読書紹介「ワンネスの扉」ジュリアン・シャムルワ著ーナチュラルスピリット社刊 ⑴

 この不思議なタイトルの本を、私に教えてくださったのは、現在九州にお住いの友人、広瀬尚子さんでした。彼女とは十数年前、北軽井沢で夏を過ごしていた時知り合い、以来私が大切にしている友人のひとりです。

 私は現在東京都大田区に在住、尚子さんは、福岡県門司市近郊でご主人と共に、多くの友人に恵まれ、お幸せな暮らしを送っておられます。

 ところで「ワンネスの扉」(神田神保町3-2高橋ビル2F 「ナチュラルスピリット」出版社刊)というのは、とても一口や二口では説明できない不思議な本です。本の表紙に「心に魂のスペースを開くと宇宙がやってくる」という添え書きがあり、帯には「僕たちは『人間』の体験をしている宇宙なのだ!」とあり、<「愛の宇宙」をリアルに綴った、圧巻のワンネス体験記>。という囲み記事がついています。さらに「ワンネスは脳では体験できない。ハートと全身で感じる!」と説明されています。

 つまり、そういう本です。著者はジュリアン・シャムルワという1980年生まれのフランス青年で、この本は翻訳に頼らず、ご本人が日本語を勉強されて、書かれたといい、編集者が多少手を入れられたとはいえ、読み易くこなれた文章です。しかし、読み易いというのと、理解し易いというのは、同意語ではないことを、もろに体験させられる本でもあります。

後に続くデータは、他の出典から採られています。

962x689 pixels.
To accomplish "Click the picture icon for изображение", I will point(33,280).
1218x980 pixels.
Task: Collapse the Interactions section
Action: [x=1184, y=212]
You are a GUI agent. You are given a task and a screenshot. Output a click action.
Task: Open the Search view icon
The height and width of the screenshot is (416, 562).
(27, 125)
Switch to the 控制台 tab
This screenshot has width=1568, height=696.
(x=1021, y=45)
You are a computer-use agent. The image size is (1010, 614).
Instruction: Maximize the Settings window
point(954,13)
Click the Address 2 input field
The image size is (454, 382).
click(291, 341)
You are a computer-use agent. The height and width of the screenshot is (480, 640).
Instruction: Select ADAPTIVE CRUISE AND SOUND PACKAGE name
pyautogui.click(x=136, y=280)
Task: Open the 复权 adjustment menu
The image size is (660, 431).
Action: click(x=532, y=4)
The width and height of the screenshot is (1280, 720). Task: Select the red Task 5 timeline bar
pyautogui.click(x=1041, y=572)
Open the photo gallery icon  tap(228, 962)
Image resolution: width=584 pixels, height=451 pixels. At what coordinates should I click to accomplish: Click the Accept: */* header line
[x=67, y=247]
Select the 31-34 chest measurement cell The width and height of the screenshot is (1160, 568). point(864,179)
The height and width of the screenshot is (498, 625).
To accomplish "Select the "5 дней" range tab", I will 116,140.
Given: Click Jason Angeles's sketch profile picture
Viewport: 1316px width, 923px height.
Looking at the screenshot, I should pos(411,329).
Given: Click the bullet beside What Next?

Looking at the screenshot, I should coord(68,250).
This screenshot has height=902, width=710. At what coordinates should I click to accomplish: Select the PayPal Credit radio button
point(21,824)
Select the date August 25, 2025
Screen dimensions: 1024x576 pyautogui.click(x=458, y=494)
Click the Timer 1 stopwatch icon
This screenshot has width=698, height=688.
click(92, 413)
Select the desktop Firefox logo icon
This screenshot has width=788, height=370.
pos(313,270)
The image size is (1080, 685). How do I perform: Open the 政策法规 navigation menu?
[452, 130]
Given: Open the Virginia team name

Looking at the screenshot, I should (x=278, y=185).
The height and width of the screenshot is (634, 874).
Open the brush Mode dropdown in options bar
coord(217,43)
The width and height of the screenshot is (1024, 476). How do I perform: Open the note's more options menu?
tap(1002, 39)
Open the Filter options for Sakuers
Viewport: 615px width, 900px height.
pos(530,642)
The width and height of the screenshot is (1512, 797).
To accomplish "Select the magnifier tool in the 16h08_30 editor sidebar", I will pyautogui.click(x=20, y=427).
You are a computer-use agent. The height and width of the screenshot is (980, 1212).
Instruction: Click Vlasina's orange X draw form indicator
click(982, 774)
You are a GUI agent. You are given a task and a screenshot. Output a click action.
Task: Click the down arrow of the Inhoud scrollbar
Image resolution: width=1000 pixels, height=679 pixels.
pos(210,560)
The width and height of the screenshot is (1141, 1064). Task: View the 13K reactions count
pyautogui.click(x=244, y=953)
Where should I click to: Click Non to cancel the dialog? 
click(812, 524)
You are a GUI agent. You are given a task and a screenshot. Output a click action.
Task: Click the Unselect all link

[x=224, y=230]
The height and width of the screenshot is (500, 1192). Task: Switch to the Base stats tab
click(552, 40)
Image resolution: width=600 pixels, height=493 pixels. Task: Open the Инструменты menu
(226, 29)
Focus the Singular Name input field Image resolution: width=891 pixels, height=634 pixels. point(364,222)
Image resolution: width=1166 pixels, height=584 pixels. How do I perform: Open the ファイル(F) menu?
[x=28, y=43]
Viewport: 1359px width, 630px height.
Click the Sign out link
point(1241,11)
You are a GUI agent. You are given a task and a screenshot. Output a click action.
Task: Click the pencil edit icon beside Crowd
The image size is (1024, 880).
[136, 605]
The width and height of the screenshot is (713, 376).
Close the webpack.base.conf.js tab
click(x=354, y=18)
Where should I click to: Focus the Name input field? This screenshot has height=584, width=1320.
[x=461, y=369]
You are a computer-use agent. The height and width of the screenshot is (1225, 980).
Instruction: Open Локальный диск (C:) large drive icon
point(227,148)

 ただ、私は昨年、インド生まれ、ハーバード大学出身の医学博士、ディ―パック・チョプラ博士の量子科学に準拠したという「宇宙のパワーと自由にアクセスする方法」という訳書も読んでいたので、両者には共通する論旨があり、漠然とながら、もしかしたら、これは人間存在の奥底の神秘的な深い真実かも、という意識を持って、読み返すことになりました。

 尚子さんは、以前からこうした精神世界に理解が深く、数十年前、山川紘矢・亜希子ご夫妻が紹介されたスコットランドのフインドホーンへのツアーの企画に参加されたころからか、と思います。以来、北軽井沢に住んでおられたときからこのツアーを自身主宰されて、何度もスコットランドの荒地を、花と野菜に溢れる菜園に作り替えたイギリス人グループの神秘の世界の実現を、まのあたりにする体験を重ねられたようです。

 残念ながら、私はツアーには一度も参加できませんでしたが、それに関する著書はいろいろ手に入れて愛読してきました。尚子さんご自身は、その後現実的にさまざまな恩寵を受け、現在、自然に囲まれ、ひとびととの愛に充ちた生活を満喫していられる方なので、今回も、きっと、いち早くこの「ワンネスの扉」を読みこなし、現実生活に生かしていかれることでしょう。この本に寄り添われたすぐれたエッセー(「本当の自分」は宇宙とつながっている)を昨年出版されましたが、平易なことばを使いながら、ぐさりと心に刺さる的を射た考察に充ちた本です。